Once the seat of noble families, Kasteel Oost in Oost-Maarland, was also the 18th-century birthplace of the Prince-Bishop of Liège, Cesar van Hoensbroeck. In the second half of the 20th century it became the home of the artist Teun Roosenburg.
The manor house underwent many alterations during its long history, and the current owners, Michel and Leon Maes, are busy restoring it to its former glory. Michel and Leon see it becoming a prime location in the field of hospitality – the aim is for a top rating and for the restaurant to be awarded at least one Michelin star! Their plan is for hotel rooms in the chateau, the manor’s farm, and a new building. There will also be a contemporary bistro and hotel bar; separate function rooms for events, weddings, presentations and meetings; a shop where regional products will be on sale; and a vineyard. We already have very exciting plans for creating a floating spa experience.

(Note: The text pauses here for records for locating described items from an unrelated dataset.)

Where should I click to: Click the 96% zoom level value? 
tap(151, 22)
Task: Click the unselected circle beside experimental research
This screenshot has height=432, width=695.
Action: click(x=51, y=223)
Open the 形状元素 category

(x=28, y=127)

All of this is being done in accordance to the Cittaslow (slow town) principle, which prioritises sustainability and a localised supply of products. The main aims of the movement are improving quality of life, protecting the environment, promoting cultural diversity and providing inspiration for a healthier lifestyle. The estate’s unique location on the edge of a nature reserve on the banks of the Maas emphasises its connection with nature. Perfect for reaching out to younger generations.

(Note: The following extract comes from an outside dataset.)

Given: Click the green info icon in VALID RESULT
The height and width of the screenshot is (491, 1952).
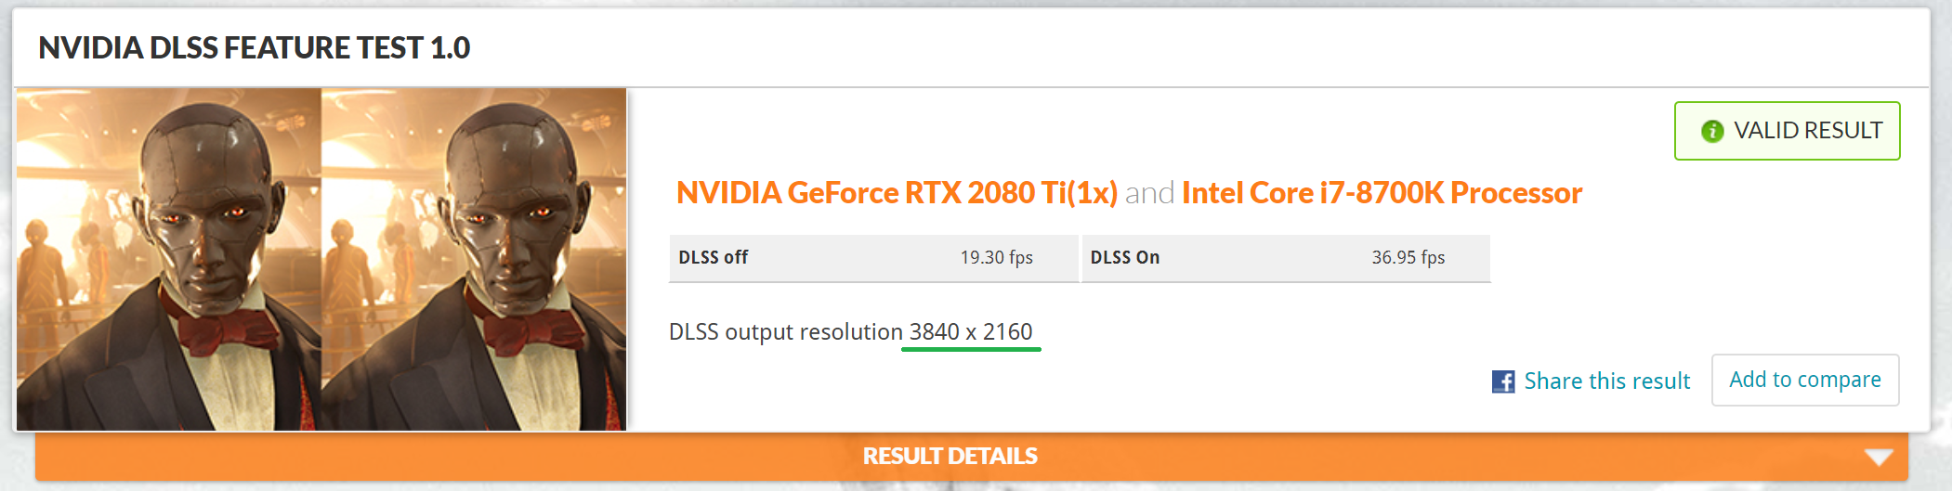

The Maes brothers do not plan to run the hotel themselves. Instead they have enlisted the help of a star team: hotelier to the stars Marc Alofs and Michelin-starred chef Jacob Jan Boerma. ‘Running a hotel is not where our expertise lies, and this is something you should leave to the professionals,’ says Michel Maes. ‘But we’ll be involved, because we feel that this could be a beautiful thing for the whole region. It fits our ideals about sustainability, respect for nature, organic farming and the principles of Cittaslow.’